Admiral Lisa Franchetti, the first woman to serve as chief of naval operations and the first to sit on the Joint Chiefs of Staff, was also among those forced out. At a Senate Armed Services Committee hearing last week, Hegseth was asked by Democratic Senator Jack Reed of Rhode Island whether Trump had instructed him to single out Black and female officers. 'Of course not,' Hegseth replied, before adding: 'Members on this committee and the previous leadership of this department were focused on height, social engineering, race and gender in ways that we think were unhealthy.'

'A Really Unhealthy Environment'

Retired Army Major-General Paul Eaton, who commanded US forces following the 2003 invasion of Iraq, told the Guardian the purges mirror plans outlined in Project 2025, the Heritage Foundation's policy blueprint. 'They want to create ideologically pure armed forces that will be pliant to the president and his secretary of defense and whose oath will be more to a person than to the constitution,' Eaton said.

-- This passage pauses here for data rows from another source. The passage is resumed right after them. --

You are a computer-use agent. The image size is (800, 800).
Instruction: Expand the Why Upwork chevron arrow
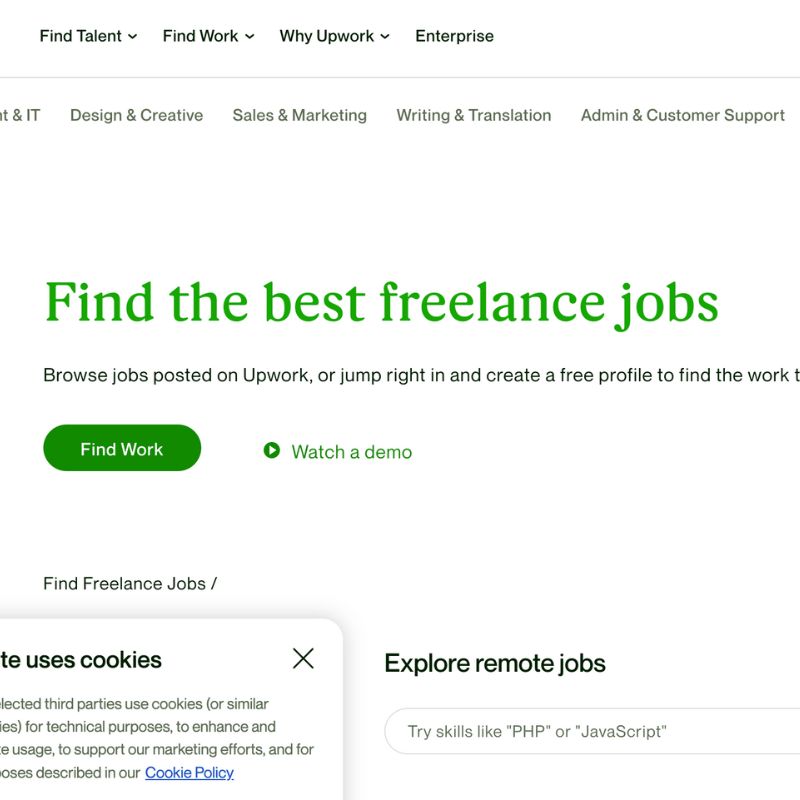tap(385, 37)
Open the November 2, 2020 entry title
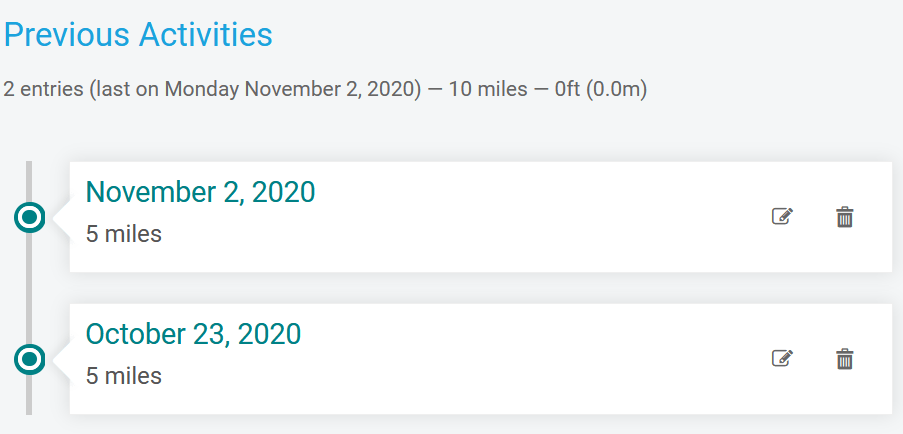 point(200,192)
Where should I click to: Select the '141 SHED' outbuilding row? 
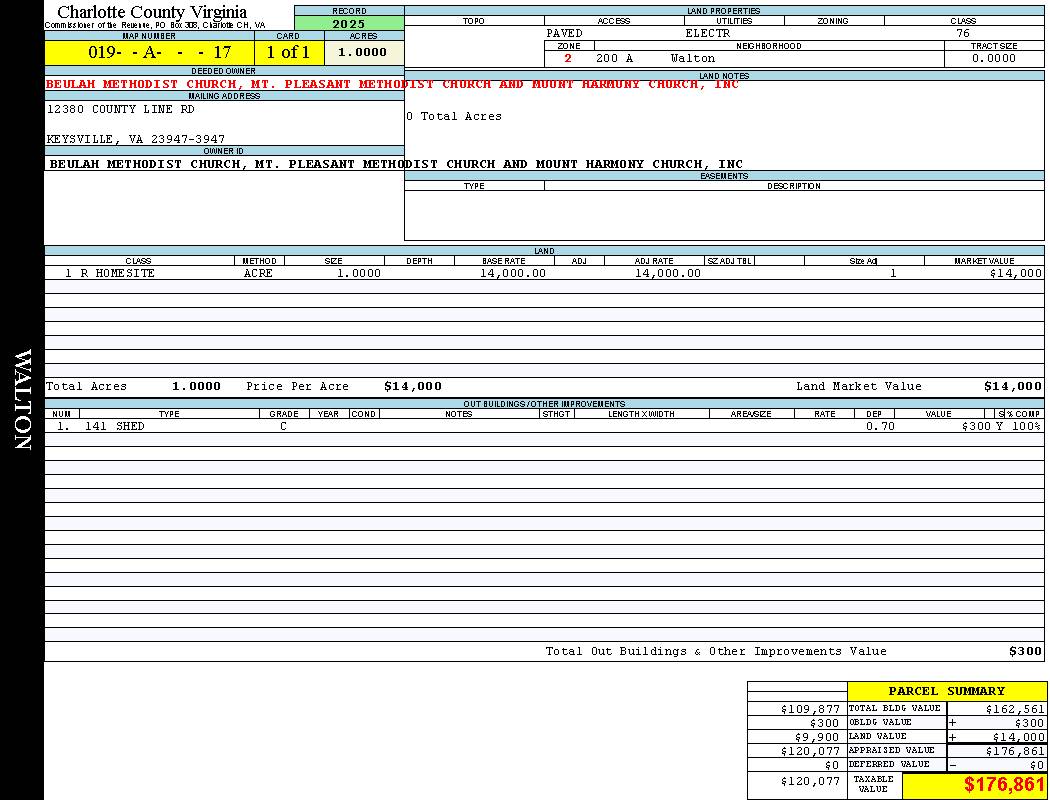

He likened the dismissals to Stalin's pre-war purge of Red Army generals — a move that, according to a quantitative analysis by the Centre for Economic Policy Research, directly degraded Soviet military performance in the opening years of the German invasion in 1941. 'I believe that the senior leadership of the US military has been substantially damaged,' Eaton said. 'You develop a fracture in the cohesion of the people at that level. That's a really unhealthy environment when you're afraid to speak your mind.'

Former Army Colonel Kevin Carroll, who has served in the offices of both the defence secretary and the Joint Chiefs of Staff, warned that the situation also poses risks to military ethics. 'All the retired officers I know are seriously concerned about the long-term effect on the force,' Carroll told the Guardian. 'I think it poses a real long-term risk threat to the ethics and ethos of the force.'

Nuclear Concerns Deepen

The alarm extends beyond operational readiness. Veterans and national security analysts have raised concerns about who, if anyone, could now push back against potentially unlawful presidential orders — including, in the most extreme scenario, a nuclear strike.

Joe Cirincione, a veteran national security analyst and nuclear non-proliferation expert, told the Guardian: 'For years, we've been told that we don't have to worry about a crazy president launching a nuclear war, because the military would not carry out any illegal order. But that's not real.' He noted that the president holds 'sole unfettered authority to launch nuclear weapons whenever he wants, for any reason he wants,' and warned that relying on the military to refuse such an order is 'not an adequate barrier.'

The Guardian reported, citing a source with knowledge of the meeting, that Trump raised the possibility of using nuclear weapons against Iran during a recent White House meeting, describing him as 'talking out loud about nukes' and not 'demanding a strike,' though the disclosure alone has unnerved veterans familiar with previous administrations.

Carroll summed up the mood among those who have served across administrations: 'There was tension between the office of the secretary of defense and the joint chiefs of staff when I served on the joint staff in 2002 and 2003... But it was all very professional and civil. This is just disarray. It's crazy.'

The removal of senior military leadership at a time of escalating tensions with Iran has drawn scrutiny well beyond Washington's political circles. Analysts warn that a command structure populated by officers seen as loyal rather than qualified reduces the institutional safeguards that have historically kept presidential impulse in check.